• **CONSEGNA**
Riscrivi i record partendo dalla riga che contiene "This screenshot has height=151, width=358." e arrivando alla fine dei record, sostituendo "Condition" con "Status" e lasciando tutto il resto invariato. Non includere le immagini nella risposta.

• **RECORD DEL DATASET**
────────────────────

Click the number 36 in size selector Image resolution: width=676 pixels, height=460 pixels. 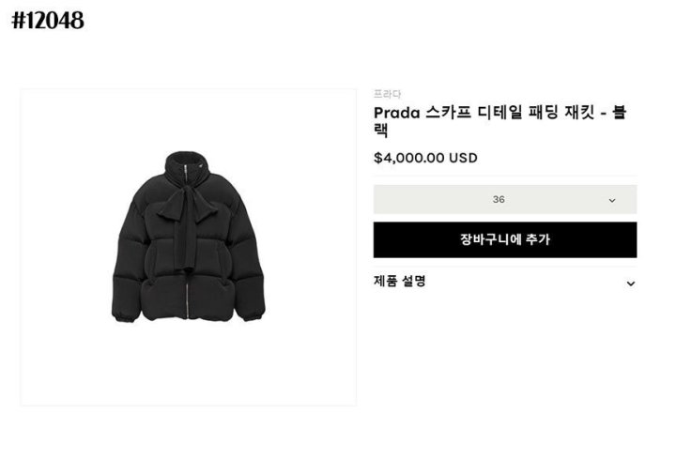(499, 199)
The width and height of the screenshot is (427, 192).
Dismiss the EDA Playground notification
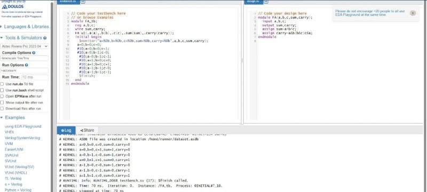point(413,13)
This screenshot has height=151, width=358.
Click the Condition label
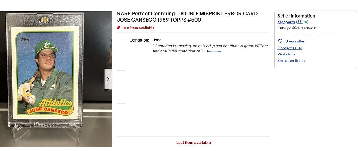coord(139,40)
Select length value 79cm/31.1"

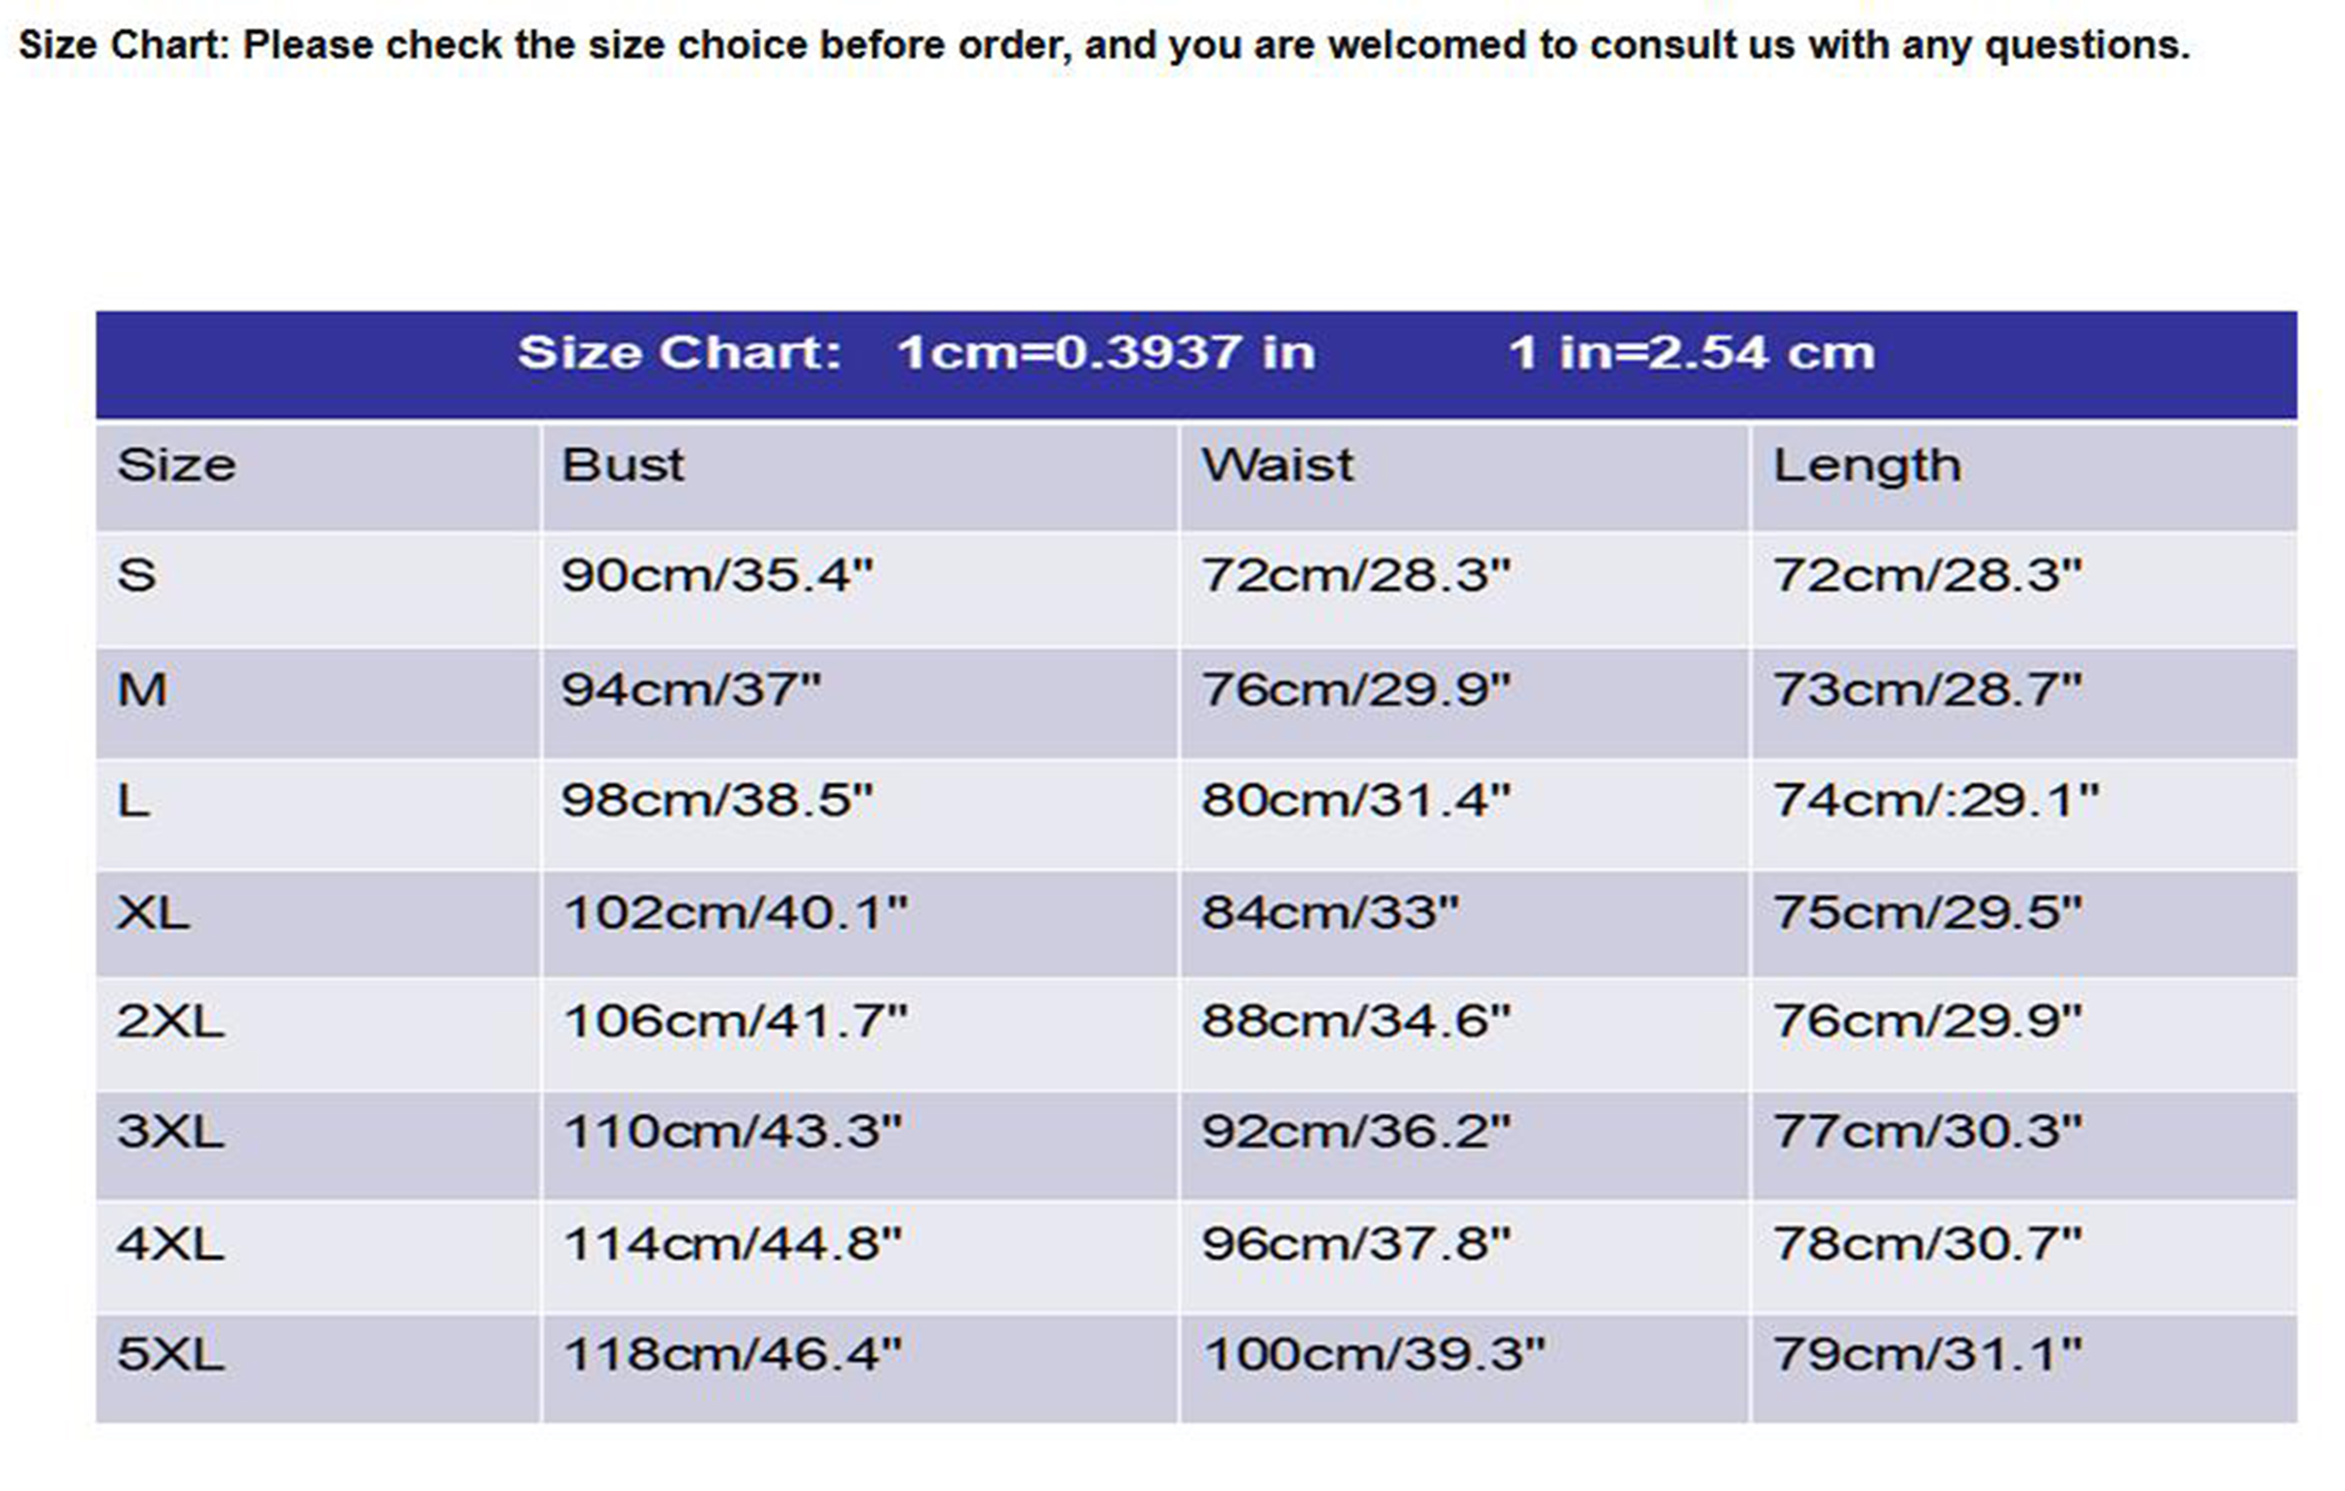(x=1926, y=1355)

────────────────────

• **RISULTATO**
This screenshot has height=151, width=358.
Click the Status label
coord(139,40)
Select length value 79cm/31.1"

(x=1926, y=1355)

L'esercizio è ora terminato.